Effectuer les tests suivants sur les deux matières, et observer les différences :
  1. Les poser sur une surface lisse ou dans un récipient : le Slime® prend lentement la forme de la surface ou du récipient, le PA reste en place.
  2. Les prendre entre deux doigts : le Slime® coule lentement, le PA en coule pas.
  3. Les couper en deux morceaux et les rassembler : le Slime® reforme un seul bloc, le PA ne se recolle pas.
  4. À 30 cm au dessus d'une surface lisse, les laisser tomber : le Slime® rebondi difficilement, le PA rebondi mieux.
  5. Les chauffer au bain-marie (dans une casserole qui trempe dans de l'eau chaude) séparément : le Slime® devient plus fluide et coule plus vite, le PA ne se liquéfie pas.

4. Explications

  • Dans le polyacrylamide, les longues chaînes moléculaires sont réticulées chimiquement, par des liaisons chimiques covalentes qui sont relativement robustes.

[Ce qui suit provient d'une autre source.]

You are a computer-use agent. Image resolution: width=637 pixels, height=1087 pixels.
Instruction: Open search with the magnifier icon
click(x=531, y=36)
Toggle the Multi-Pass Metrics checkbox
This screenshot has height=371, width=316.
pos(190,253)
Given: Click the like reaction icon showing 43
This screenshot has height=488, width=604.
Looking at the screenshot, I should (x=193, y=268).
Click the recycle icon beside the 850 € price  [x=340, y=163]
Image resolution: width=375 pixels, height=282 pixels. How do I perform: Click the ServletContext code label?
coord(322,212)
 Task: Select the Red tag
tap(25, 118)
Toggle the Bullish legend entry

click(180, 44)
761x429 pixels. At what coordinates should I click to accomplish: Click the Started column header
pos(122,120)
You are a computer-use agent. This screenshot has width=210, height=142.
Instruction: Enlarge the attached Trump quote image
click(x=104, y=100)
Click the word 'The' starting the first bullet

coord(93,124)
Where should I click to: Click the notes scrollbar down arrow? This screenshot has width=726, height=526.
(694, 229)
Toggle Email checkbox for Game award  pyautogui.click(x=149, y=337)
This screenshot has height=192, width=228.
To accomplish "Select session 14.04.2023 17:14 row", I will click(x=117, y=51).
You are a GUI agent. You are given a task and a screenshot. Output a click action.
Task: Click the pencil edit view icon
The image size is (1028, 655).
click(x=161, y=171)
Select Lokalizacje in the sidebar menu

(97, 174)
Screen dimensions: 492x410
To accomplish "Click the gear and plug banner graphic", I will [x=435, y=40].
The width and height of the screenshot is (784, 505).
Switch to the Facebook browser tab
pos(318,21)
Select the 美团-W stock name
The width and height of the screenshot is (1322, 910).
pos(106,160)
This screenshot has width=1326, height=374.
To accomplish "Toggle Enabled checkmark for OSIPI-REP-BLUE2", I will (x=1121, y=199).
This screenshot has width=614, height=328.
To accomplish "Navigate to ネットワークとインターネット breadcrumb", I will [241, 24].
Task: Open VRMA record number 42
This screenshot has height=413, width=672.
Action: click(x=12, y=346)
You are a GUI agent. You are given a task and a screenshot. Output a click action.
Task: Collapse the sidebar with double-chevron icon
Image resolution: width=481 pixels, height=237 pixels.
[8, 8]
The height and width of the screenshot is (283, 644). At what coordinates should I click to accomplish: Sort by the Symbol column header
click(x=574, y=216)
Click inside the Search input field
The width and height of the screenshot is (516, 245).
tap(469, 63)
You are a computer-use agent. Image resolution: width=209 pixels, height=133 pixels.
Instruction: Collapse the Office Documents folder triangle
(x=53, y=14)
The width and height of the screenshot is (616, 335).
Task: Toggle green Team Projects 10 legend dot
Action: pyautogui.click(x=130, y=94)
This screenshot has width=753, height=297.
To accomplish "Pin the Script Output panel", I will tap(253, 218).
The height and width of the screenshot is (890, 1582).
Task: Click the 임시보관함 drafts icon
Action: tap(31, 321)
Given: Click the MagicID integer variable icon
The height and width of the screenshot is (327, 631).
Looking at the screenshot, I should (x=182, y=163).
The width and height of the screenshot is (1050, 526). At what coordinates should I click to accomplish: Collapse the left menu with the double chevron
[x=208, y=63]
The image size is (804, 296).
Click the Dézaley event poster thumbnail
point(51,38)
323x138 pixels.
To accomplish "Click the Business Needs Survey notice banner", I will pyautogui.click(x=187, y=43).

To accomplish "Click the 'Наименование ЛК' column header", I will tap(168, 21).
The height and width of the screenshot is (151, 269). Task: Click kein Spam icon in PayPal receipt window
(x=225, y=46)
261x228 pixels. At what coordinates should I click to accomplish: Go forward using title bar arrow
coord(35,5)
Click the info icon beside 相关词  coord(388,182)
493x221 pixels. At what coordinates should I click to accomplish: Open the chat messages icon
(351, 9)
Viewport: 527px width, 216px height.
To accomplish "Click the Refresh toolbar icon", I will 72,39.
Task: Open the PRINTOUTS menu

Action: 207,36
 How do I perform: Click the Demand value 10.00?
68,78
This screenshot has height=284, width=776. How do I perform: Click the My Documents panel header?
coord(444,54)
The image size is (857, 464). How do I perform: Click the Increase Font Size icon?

Le résultat est une matière élastique mais solide (tests n°1 et 2). La cassure des liaisons covalentes (c'est à dire chimiques) n'est pas réversible, il n'est pas possible de reformer ces liaisons facilement (test n°3). Les liaisons chimiques assurent la cohésion de l'ensemble du solide, même si celui-ci est constitué à 95% d'eau, à la manière d'une éponge. Lorsque le solide rebondi sur une surface, le réseau solide se déforme, mais tend à revenir rapidement vers la forme initiale, le PA rebondi assez bien (test n°4). Une faible température ne permet pas de casser les liaisons chimiques (test n°5).
  • Dans le Slime®, les longues chaînes moléculaires sont réticulées physiquement, par des liaisons hydrogènes et des forces de van der Waals, qui ne sont pas très robustes. Le Slime® est un gel très visqueux mais c'est un liquide (tests n°1 et 2). La cassure des liaisons physiques est réversible, on peut les défaire et les faire autant que l'on veut (test n°3). Le Slime® est aussi constitué d'eau à 95% mais les forces assurant sa cohésion ne sont pas assez fortes pour empêcher sa déformation. Lorsqu'il rebondi sur une surface, les chaînes glissent les unes sur les autres, l'énergie mécanique est dissipée par frottement entre les chaînes, il ne rebondi pas très bien (test n°4). Une faible température suffit pour rompre les liaisons physiques par agitation thermique des molécules. Les forces assurant la cohésion du Slime® sont moins fortes, il devient plus fluide lorsqu'on le chauffe (test n°5). Il retrouve ses propriétés à température ambiante.

5. Précautions

  • Se laver les mains après avoir touché le polyacrylamide. Ne pas le faire brûler dans une flamme.

6. Illustration photographique

  • Le gel de polyacrylamide est un solide, il conserve la forme du moule de départ (à gauche) tandis que le Slime® n'a pas de forme propre, il s'étale lentement, c'est un liquide visqueux (à droite).